Late in the afternoon we got through the rough ice and for the remaining mile or so to the shore had good going. At five o’clock in the afternoon we landed on the Siberian coast. It was the fourth of April and we had been seventeen days on the march. The distance we had actually gone in making the journey was not less than two hundred miles.
The first thing the Eskimo saw when we reached the land was the trail of a single sledge along the tundra.
“Ardegar (that’s good),” he said; “Eskimo come here.”
I asked him if it was Siberia and he said it was.
“Where we go?” I asked.
Without a moment’s hesitation he pointed to the east.

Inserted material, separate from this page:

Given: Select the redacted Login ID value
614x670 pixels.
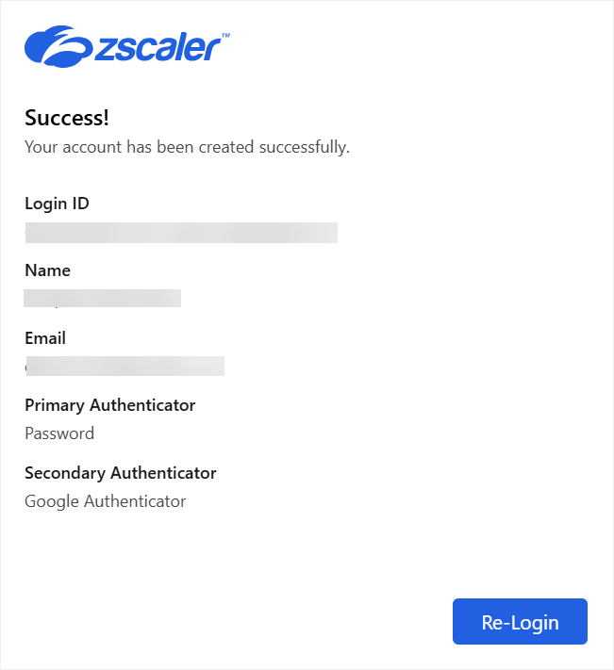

A snowstorm had already begun, while we were still on the march, and it was now coming on with rapidly increasing violence, so we set to work at once and in half an hour had an igloo built, and a shelter for our dogs, now reduced to four. When we got inside the igloo we made tea, boiled some of the bear meat we had with us and ate until we could eat no more. Then we turned in. It seemed pretty good to sleep on land again.
CHAPTER XXII
WE MEET THE CHUKCHES
At dawn the next morning we left our igloo and went back over the trail we had made to the place where we had thrown off our supplies the afternoon before. Owing to the bad light and the drifting snow, we had a good deal of trouble in picking up our things and the trail itself was frequently obscured, but we managed to get our stuff together again and by nine o’clock were back at our igloo ready to begin our march eastward. We made some tea and at ten o’clock started on our way. On account of the overcast sky and the thick snow we could see little of the surrounding country and I had no way of telling just where we were. Later on, when I had a chance to go over the chart with Baron Kleist at East Cape, I figured out that we had landed near Cape Jakan, about sixty miles west of Cape North.